A person must be permitted to consent to or to refuse any medical intervention if he or she has decision-making capacity for that decision and if the clinician respects the patient’s autonomy. Three general types of consent exist: presumed, implied, and informed. Presumed consent, sometimes called emergency consent, covers the necessary lifesaving procedures that any reasonable person would wish to have if he or she was lacking decision-making capacity; controlling hemorrhage and securing an airway in an unconscious victim of a fall are common examples. Implied consent is when a person with decision-making capacity cooperates with a procedure, such as holding out an arm to donate blood or to allow initiation of an intravenous line.

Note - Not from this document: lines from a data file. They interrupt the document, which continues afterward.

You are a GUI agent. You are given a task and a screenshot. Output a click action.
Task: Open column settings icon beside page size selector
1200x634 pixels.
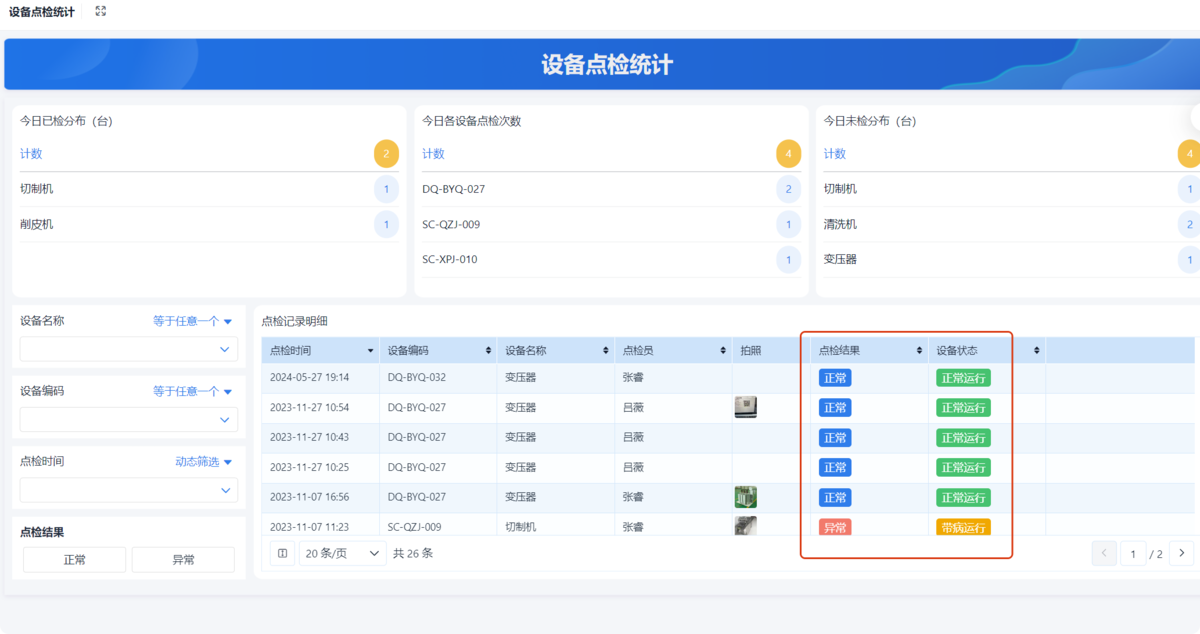(x=282, y=552)
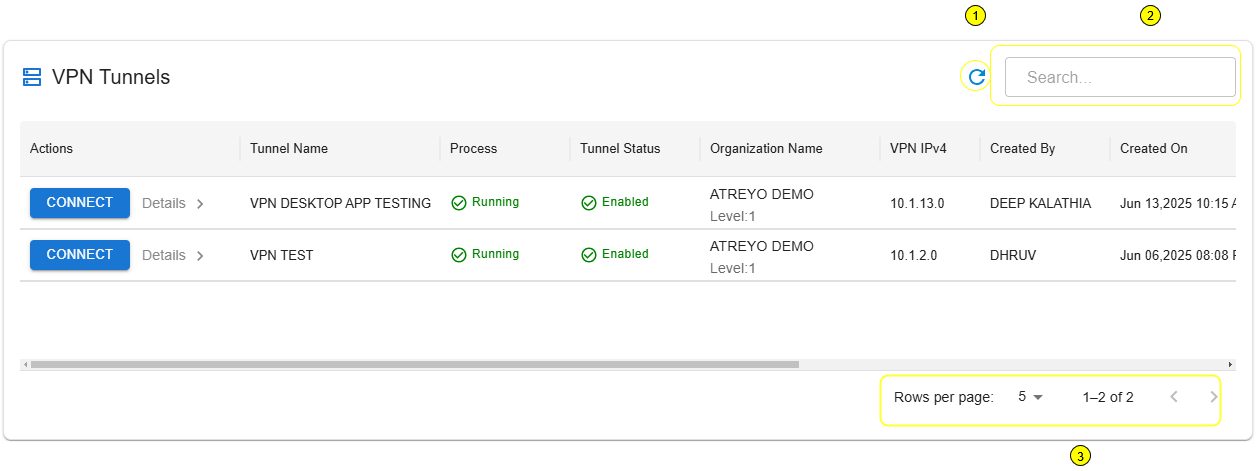This screenshot has width=1257, height=471.
Task: Click Enabled icon for VPN DESKTOP APP TESTING
Action: [589, 203]
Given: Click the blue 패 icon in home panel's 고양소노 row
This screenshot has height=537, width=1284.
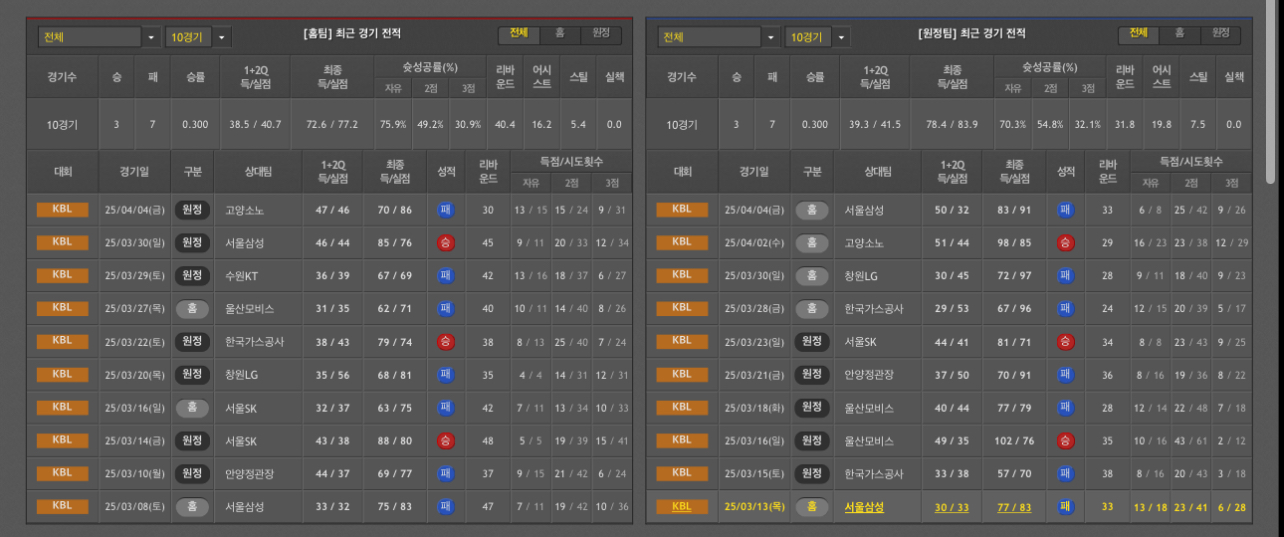Looking at the screenshot, I should (445, 210).
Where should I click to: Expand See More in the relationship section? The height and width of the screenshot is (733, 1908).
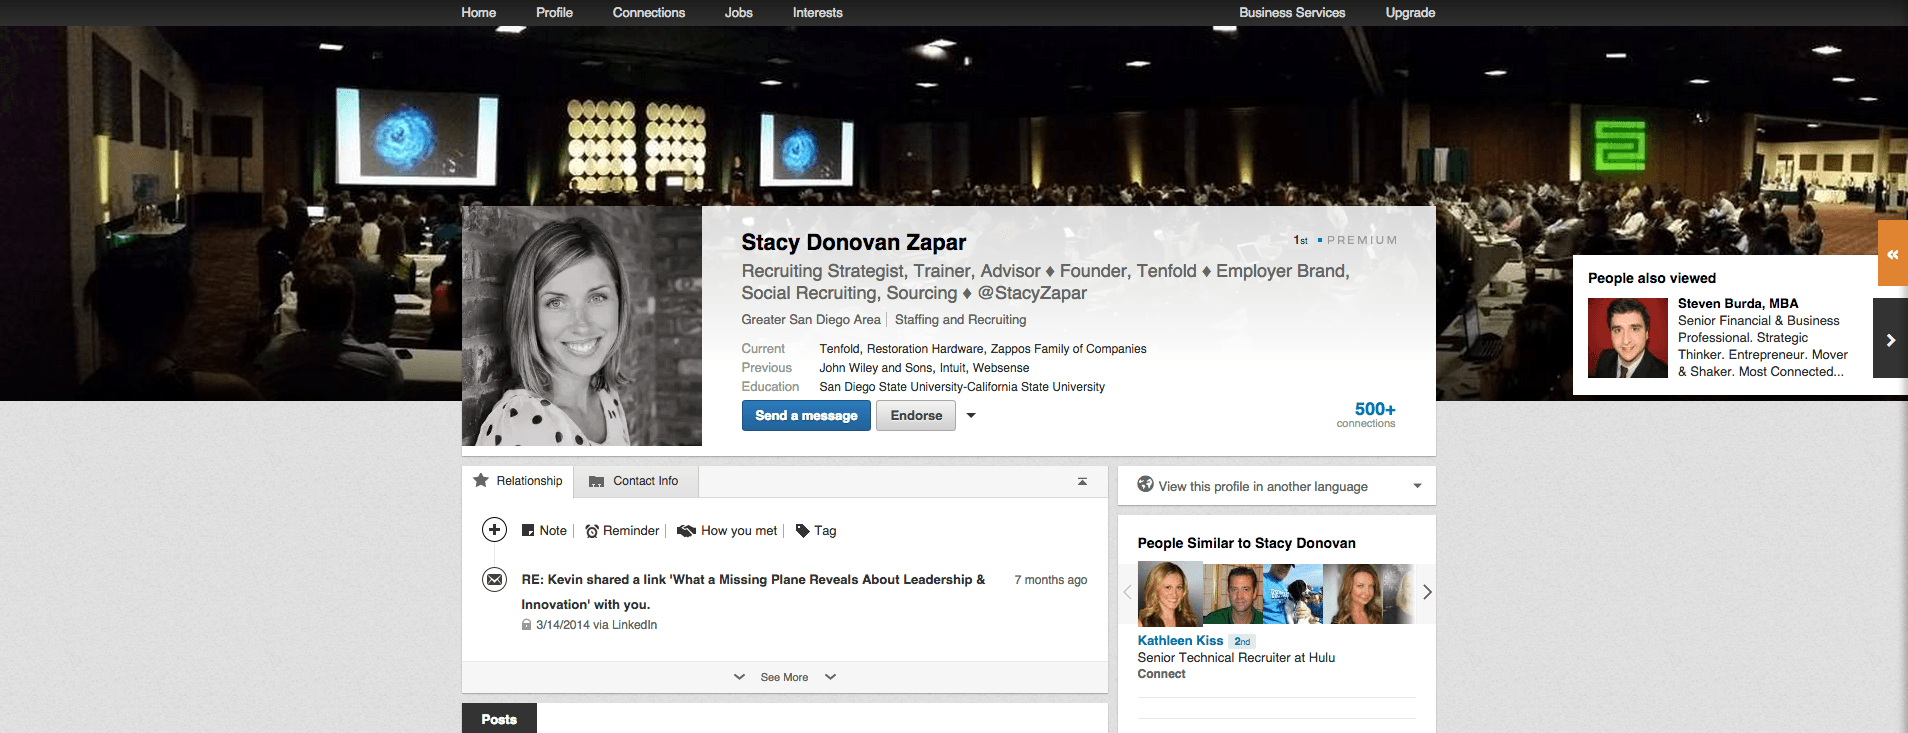click(784, 677)
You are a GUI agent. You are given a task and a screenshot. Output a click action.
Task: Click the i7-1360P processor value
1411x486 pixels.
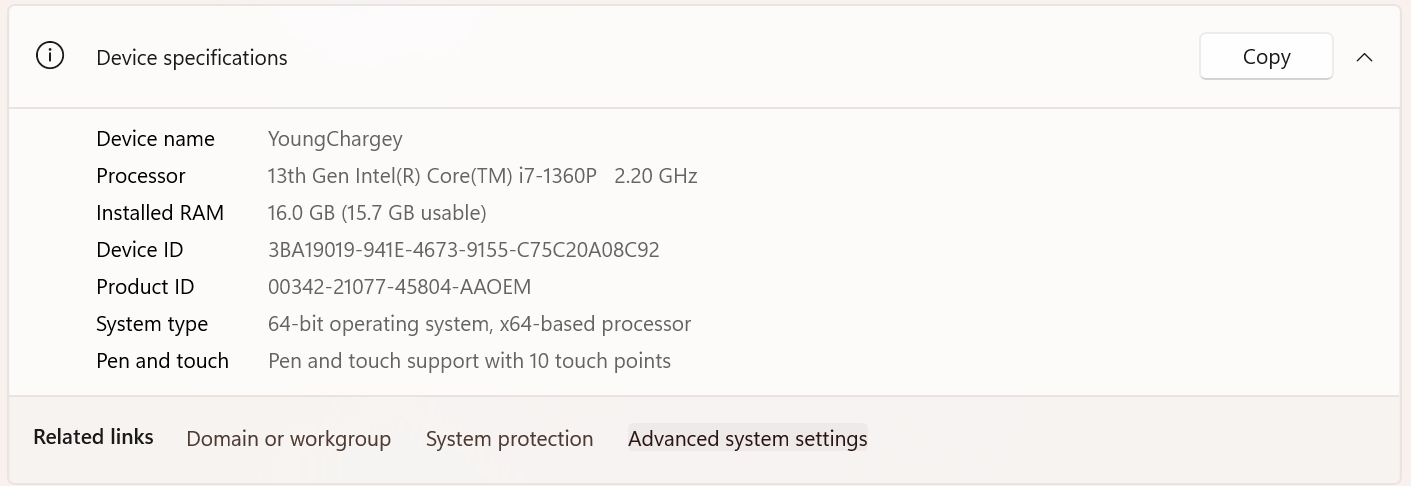click(482, 176)
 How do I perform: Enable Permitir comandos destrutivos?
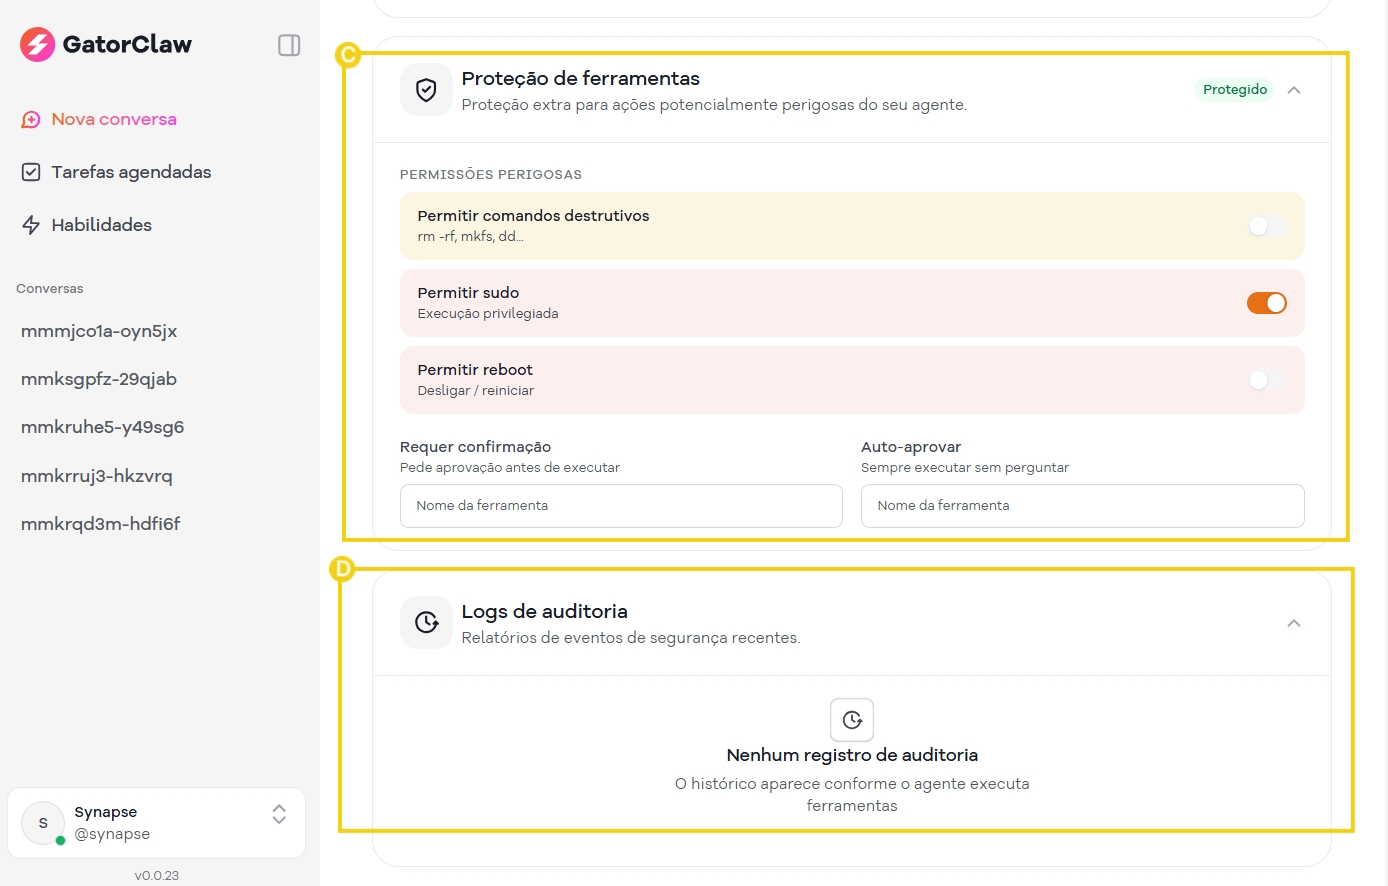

Informed consent is when a person who retains decision-making capacity is given all of the pertinent facts regarding the risks and benefits of a particular procedure, understands them, and voluntarily agrees to undergo the procedure.11
Bioethical Decision-Making Process*
CHOOSING an Action in the Standard Setting
Jonsen and colleagues12 have suggested four groups of factors to consider when determining a course of action in the face of a bioethical dilemma in the standard clinical paradigm. These include the medical indications for the action, the patient’s preferences, consideration of the quality of life, and other contextual factors. These can be seen as an “ethical square,” with the top two boxes (i.e., the first two factors) having more weight (Figure 107-1).